Le soir du 3 octobre 2022, les militants libéraux rassemblés au Théâtre Corona ont l’impression de vivre dans un véritable cauchemar. La formation politique vient de connaître le pire résultat de son histoire, pratiquement cloîtrée dans l’ouest de l’île de Montréal et Laval, ses deux châteaux forts. Les militants présents, impuissants devant le raz-de-marée caquiste, sont plombés d’incertitude. Dominique Anglade, la première femme à la tête du parti, annonce ce soir-là qu’elle quitte l’ensemble de ses fonctions. Le PLQ appréhende le pire, ce qui est chose rare pour un parti marqué par plusieurs succès politiques.
Par contre, que ceux qui croient que le Parti libéral du Québec est mort se détrompent. Il faut le reconnaître: le parti a les reins solides, la ténacité et la résilience suffisantes pour se redresser. Les écarter du décor en 2026 serait faire fausse route. Depuis deux ans et demie, le PLQ cherche à tourner la page. C’est un processus qui semble très long, mais le parti veut bien faire les choses, pour ne pas revivre le même scénario.

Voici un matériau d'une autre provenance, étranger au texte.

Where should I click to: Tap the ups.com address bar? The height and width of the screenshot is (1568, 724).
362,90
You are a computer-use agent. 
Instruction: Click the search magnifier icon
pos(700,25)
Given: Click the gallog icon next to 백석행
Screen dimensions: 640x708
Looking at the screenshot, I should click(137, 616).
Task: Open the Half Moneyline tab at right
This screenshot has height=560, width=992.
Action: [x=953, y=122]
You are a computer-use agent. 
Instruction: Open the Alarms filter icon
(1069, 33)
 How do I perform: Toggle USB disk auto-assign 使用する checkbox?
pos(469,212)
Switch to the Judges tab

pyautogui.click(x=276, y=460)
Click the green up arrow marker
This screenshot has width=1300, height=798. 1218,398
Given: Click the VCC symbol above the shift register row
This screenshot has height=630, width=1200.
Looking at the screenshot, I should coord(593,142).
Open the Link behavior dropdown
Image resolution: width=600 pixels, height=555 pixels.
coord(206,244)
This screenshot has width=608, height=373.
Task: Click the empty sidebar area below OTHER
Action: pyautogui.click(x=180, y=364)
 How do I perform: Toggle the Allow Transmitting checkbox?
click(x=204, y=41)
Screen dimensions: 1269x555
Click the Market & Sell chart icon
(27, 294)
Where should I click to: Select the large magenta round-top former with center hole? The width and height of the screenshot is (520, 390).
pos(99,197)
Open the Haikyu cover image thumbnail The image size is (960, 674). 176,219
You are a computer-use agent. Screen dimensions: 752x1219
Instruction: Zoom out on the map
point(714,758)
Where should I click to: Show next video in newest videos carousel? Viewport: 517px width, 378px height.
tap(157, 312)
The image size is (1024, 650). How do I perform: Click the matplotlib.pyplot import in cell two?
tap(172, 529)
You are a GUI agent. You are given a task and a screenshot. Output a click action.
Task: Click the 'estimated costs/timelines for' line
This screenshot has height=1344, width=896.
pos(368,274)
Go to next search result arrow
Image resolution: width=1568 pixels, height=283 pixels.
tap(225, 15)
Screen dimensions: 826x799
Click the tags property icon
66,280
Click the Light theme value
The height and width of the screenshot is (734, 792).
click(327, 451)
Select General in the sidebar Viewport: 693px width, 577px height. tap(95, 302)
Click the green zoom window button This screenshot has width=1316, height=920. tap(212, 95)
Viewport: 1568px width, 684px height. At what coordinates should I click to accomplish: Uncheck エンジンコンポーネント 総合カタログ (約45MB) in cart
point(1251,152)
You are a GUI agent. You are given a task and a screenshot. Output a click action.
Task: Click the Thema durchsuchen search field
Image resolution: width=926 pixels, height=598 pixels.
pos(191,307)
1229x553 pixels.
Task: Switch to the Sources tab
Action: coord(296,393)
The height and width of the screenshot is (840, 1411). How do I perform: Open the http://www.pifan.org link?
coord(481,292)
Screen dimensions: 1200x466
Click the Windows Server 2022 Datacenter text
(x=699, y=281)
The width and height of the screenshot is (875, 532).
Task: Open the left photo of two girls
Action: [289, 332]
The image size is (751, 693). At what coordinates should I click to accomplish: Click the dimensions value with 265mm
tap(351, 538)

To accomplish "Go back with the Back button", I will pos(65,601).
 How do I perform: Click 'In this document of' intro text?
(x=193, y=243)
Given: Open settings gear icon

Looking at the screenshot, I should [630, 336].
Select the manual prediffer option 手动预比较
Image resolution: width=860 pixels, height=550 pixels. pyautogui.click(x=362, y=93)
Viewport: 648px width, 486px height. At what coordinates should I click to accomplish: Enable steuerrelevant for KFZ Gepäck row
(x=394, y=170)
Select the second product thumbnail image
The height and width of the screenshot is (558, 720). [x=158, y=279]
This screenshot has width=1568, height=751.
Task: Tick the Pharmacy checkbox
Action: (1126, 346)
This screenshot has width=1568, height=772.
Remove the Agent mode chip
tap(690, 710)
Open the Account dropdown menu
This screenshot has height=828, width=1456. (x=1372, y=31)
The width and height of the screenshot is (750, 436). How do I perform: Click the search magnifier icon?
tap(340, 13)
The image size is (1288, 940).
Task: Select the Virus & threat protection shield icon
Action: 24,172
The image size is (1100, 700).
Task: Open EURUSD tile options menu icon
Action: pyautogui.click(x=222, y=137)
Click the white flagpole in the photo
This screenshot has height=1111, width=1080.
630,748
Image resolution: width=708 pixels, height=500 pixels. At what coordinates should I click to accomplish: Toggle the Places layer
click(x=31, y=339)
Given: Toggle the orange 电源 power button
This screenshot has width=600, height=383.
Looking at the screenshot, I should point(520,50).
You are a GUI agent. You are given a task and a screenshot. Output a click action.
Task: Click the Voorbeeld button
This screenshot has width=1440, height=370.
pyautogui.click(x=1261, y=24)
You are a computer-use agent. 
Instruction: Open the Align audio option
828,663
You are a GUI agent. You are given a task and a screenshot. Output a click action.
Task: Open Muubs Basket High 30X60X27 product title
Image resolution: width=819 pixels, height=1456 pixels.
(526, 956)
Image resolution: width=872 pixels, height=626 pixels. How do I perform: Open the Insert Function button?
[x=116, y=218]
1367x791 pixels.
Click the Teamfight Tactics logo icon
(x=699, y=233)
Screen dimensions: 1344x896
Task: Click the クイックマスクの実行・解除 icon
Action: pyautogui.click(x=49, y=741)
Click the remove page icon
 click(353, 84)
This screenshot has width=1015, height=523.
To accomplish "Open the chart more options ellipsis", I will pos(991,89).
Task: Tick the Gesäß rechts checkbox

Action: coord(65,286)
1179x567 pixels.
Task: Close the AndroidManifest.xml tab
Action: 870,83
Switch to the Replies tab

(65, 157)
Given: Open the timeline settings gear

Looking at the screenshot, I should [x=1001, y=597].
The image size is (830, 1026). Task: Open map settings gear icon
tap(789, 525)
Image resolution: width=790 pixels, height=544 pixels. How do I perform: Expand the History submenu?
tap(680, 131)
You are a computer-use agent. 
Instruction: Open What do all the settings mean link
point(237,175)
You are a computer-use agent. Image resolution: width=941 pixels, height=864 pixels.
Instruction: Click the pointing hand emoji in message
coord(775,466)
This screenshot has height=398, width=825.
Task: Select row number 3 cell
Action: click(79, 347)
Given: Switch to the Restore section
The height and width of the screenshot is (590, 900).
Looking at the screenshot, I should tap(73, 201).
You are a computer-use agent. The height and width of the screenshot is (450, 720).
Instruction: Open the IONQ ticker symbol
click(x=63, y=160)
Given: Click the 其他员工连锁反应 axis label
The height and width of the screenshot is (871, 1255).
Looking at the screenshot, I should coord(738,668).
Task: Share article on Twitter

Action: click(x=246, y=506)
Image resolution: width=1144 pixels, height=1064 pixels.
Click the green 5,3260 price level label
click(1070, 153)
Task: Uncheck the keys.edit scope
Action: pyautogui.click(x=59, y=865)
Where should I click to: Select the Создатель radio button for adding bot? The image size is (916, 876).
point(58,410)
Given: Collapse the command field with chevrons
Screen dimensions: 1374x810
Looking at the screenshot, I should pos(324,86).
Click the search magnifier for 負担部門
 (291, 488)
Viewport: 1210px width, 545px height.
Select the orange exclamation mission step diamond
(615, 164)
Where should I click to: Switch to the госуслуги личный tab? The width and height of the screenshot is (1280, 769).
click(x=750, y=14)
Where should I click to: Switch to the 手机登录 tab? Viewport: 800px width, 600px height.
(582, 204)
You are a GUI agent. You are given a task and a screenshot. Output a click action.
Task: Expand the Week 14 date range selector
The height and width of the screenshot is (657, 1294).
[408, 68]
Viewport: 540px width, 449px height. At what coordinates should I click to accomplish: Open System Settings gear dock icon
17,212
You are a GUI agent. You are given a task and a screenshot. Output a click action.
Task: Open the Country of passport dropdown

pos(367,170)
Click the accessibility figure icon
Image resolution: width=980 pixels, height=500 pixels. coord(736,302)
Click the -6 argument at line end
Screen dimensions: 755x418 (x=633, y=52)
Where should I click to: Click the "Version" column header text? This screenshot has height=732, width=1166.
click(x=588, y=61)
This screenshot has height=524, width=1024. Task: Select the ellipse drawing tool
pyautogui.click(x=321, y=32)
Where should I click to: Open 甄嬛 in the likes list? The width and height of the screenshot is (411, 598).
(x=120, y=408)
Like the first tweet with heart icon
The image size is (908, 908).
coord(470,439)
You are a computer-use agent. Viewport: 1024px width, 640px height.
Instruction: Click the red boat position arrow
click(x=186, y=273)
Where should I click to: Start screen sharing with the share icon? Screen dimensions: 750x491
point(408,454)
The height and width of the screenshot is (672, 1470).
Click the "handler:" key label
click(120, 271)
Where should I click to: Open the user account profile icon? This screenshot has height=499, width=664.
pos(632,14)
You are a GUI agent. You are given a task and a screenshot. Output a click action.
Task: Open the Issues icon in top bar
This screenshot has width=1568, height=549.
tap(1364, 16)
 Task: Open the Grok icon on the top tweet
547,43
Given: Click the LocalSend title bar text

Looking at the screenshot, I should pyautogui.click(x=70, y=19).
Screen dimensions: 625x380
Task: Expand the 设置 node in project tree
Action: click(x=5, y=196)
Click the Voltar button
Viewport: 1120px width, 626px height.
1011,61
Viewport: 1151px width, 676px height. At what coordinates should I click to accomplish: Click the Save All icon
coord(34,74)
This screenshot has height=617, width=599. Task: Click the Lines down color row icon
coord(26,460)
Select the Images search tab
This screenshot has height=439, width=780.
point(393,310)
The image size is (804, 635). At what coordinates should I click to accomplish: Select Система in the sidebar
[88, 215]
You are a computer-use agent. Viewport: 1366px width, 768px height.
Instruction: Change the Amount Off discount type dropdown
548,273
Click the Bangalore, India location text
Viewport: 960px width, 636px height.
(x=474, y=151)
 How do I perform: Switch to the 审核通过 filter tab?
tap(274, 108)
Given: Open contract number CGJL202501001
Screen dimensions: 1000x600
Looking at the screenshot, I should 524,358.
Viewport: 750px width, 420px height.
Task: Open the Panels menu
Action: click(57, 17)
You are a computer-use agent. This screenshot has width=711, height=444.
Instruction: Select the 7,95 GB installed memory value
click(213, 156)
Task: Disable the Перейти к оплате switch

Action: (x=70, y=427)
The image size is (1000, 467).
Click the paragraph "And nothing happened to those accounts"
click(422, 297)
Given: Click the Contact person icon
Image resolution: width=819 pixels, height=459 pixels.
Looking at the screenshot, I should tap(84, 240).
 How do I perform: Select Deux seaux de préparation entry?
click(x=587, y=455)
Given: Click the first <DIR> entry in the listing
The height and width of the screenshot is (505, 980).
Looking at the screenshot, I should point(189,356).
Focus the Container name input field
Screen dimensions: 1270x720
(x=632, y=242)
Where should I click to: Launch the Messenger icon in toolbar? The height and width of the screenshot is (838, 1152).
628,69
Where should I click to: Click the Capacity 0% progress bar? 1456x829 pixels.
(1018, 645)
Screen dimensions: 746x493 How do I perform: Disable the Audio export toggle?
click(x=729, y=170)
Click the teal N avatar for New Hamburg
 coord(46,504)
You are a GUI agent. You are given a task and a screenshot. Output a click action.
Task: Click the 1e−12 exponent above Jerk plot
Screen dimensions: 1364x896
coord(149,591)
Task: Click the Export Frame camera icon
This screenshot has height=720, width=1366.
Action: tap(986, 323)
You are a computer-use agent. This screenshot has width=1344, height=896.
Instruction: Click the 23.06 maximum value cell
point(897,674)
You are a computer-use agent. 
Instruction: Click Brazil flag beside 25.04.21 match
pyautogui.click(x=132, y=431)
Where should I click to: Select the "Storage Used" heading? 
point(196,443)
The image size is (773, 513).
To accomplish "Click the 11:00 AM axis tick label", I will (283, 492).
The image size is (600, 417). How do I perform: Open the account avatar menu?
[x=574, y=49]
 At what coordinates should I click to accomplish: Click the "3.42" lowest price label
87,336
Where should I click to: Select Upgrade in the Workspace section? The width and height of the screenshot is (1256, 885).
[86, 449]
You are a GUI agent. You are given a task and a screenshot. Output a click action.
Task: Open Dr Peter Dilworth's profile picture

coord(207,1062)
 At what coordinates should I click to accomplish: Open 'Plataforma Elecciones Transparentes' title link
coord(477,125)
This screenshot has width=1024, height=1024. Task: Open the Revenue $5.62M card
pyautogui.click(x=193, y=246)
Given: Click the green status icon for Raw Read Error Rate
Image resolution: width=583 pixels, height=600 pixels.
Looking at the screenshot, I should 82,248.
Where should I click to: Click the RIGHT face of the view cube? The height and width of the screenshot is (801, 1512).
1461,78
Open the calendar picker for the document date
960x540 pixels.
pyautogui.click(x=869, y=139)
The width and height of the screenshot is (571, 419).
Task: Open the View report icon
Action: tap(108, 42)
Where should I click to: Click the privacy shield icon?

Les souliers à chausser sont immenses: Godbout, Lesage, Bourassa, Charest ont laissé leur marque sur la scène politique québécoise. Voici un portrait de la course qui se dessine, pour un parti cherchant à restaurer la culture gagnante des beaux jours.
Denis Coderre, version PLQ
Denis Coderre a été le premier candidat à confirmer son intention de briguer la chefferie du Parti libéral du Québec. C’est un gros nom, quelqu’un qui n’est pas à sa première valse. Son ton intimidant, sa confiance inébranlable et sa présence imposante ont fait sa marque de commerce. En 30 ans, Denis Coderre a occupé le rôle de député dans Bourassa, avant de se lancer à la mairie de Montréal puis élu maire en 2013. Maintenant, il tente sa chance au provincial. A-t-il des chances de l’emporter ? Si le Parti libéral veut retrouver le pouvoir, les militants et les membres voudront-ils d’un individu dont le bilan à la mairie est peu reluisant et le fait qu’il ait perdu à deux reprises face à Valérie Plante ? En tout cas, son pèlerinage à Compostelle ne l’aura pas assagi, alors que sa principale motivation pour se lancer dans la course libérale est la montée en flèche du Parti québécois de Paul Saint-Pierre Plamondon. Il est à se demander si Coderre est davantage en mission personnelle pour émousser la tendance péquiste, plutôt que véritablement aider les Libéraux à reprendre le pouvoir.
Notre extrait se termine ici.